Top of Text shown

Endpoint Detection and Response
Analyst Coverage: Fran Howarth
Endpoint detection and response (EDR) provides visibility into activity occurring on the network and endpoints by continuously monitoring activity for behavioural patterns that appear to be suspicious or anomalous. Data captured provides rich contextual information related to a threat to enable more efficient, prioritised remediation. EDR technologies not only collect data, but use preconfigured detection models to enable teams to proactively hunt for threats before they can impact the organisation.
Why is it important (hot)?
Endpoint protection (EPP) technologies have traditionally been focused on preventing malware from infecting endpoints, which are proliferating rapidly in number and which are now used by adversaries as a preferred threat vector. They were focused on preventing infection, rather than on detecting threats that have gained a foothold on the network and removing them. EDR technologies enable organisations to move from a reactive to a proactive security stance that enables detection of even advanced, previously unseen threats, providing context regarding how the threat has impacted the network so that remediation can be prioritised to focus on the most critical events.
How does it work?
One of the core features of EDR technologies is that they monitor endpoint and network events, looking for suspicious or anomalous behaviour from both internal and external sources that does not conform to normal patterns of behaviour from devices or users. Data pertaining to events uncovered is stored in a central database so that it can be analysed to provide insight that can drive more efficient and automated incident response. By taking into account context surrounding events associated with device and user behaviour, the scourge of false positives can be greatly reduced so that remediation action can be taken in a more efficient manner.
Threat intelligence is key to EDR, helping 81% of organisations to improve their prevention, detection and response capabilities, according to the SANS Institute. Threat intelligence can be gathered from within the network and endpoints, as well as from feeds that analyse vast swathes of samples collected in the wild as well as submitted by organisations that have encountered them. In order to effectively make sense of the huge number of intelligence events, machine learning enables the analysis of big data sets to spot hidden patterns such as indicators of compromise that could indicate a threat, even where no alert has been raised. Threat and malware variants uncovered are stored in a knowledge base to enable automated remediation when the same or a similar threat is detected again. The value of machine learning increases over time as the knowledge base grows. When combined with behavioural analysis, organisations can even uncover events that evade machine learning capabilities.

Bottom of Text shown

### Instructions to follow
Reproduce word for word the passage of the endpoint detection and response text that begins with the words "How does it" and ends with "more efficient manner.".

Top of Data records

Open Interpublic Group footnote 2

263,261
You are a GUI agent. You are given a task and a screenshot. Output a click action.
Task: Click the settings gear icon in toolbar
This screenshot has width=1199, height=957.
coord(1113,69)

Bottom of Data records

### Result of the exercise
How does it work?
One of the core features of EDR technologies is that they monitor endpoint and network events, looking for suspicious or anomalous behaviour from both internal and external sources that does not conform to normal patterns of behaviour from devices or users. Data pertaining to events uncovered is stored in a central database so that it can be analysed to provide insight that can drive more efficient and automated incident response. By taking into account context surrounding events associated with device and user behaviour, the scourge of false positives can be greatly reduced so that remediation action can be taken in a more efficient manner.